Given that from the diagram for $\text{quad ABCD}$ , $AB=16,BC=50,DC=\dfrac{50}{3},AD=20$ and for $\text{quad PQRS}$ , $PQ=x,QR=y,RS=z,PS=7$ .
As the given figures are similar their corresponding sides will be proportional.
So we can write mathematically as in the case of $\Delta ABC\sim \Delta PQR$ can be represented as: $\dfrac{AB}{PQ}=\dfrac{BC}{QR}=\dfrac{AC}{PR}$ and can be simply written as $\dfrac{12}{9}=\dfrac{7}{x}=\dfrac{10}{y}$.
By simplifying these proportions we can give $\dfrac{12x}{9}=7$ and $\dfrac{12y}{9}=10$.
By further simplifying we will have it as $12x=7\times 9$ and $12y=10\times 9$ .
By performing further calculations we will have $x=\dfrac{63}{12}$ and $y=\dfrac{90}{12}$ .
Hence we will have $x=\dfrac{21}{4}$ and $y=\dfrac{15}{2}$ .
So we can write mathematically as in the case of $\text{quad ABCD}\sim \text{quad PQRS}$ can be represented as: $\dfrac{AB}{PQ}=\dfrac{BC}{QR}=\dfrac{CD}{RS}=\dfrac{DA}{SP}$ and can be simply written as $\dfrac{20}{7}=\dfrac{16}{x}=\dfrac{50}{y}=\dfrac{50}{3z}$.
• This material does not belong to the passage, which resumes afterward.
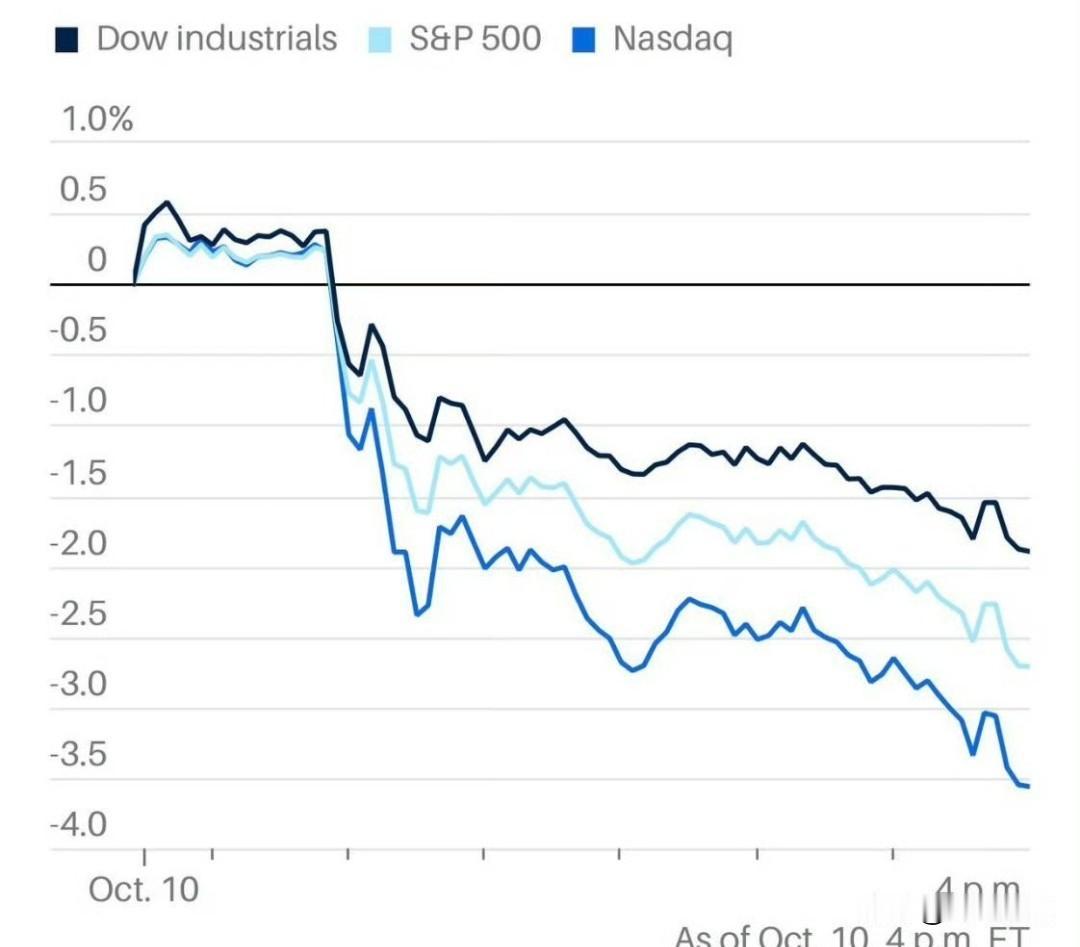Click the Dow industrials early-morning peak point
Image resolution: width=1080 pixels, height=947 pixels.
(x=167, y=203)
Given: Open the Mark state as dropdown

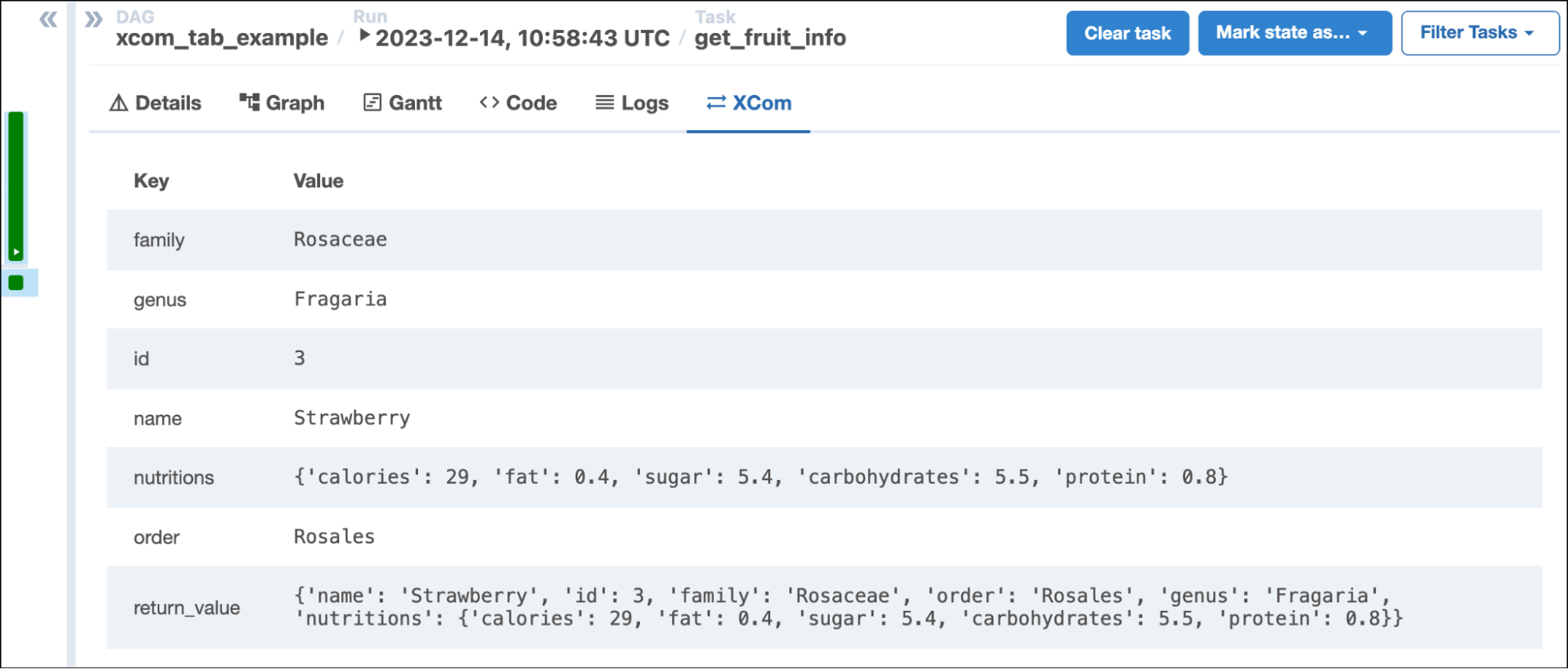Looking at the screenshot, I should 1293,33.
By simplifying this proportions we can give $\dfrac{20x}{7}=16$ and $\dfrac{20y}{7}=50$and $\dfrac{20\times 3z}{7}=50$ .
By further simplifying we will have it as $20x=7\times 16$ and $20y=50\times 7$ and $20\times 3z=50\times 7$.
By performing further calculations we will have $x=\dfrac{16\times 7}{20}$ and $y=\dfrac{50\times 7}{20}$ and $z=\dfrac{50\times 7}{20\times 3}$.

Hence we will have $x=\dfrac{21}{4}$ and $y=\dfrac{15}{2}$ and $z=\dfrac{35}{6}$.

Note: While answering this type of question we should carefully observe the corresponding sides of the similar figures. If in the case of the similar triangles we had made a mistake and taken the wrong sides as corresponding sides then we will have $\dfrac{12}{9}=\dfrac{7}{y}=\dfrac{10}{x}$ which will give us $x=\dfrac{15}{2}$ and $y=\dfrac{15}{2}$ which is a mistake.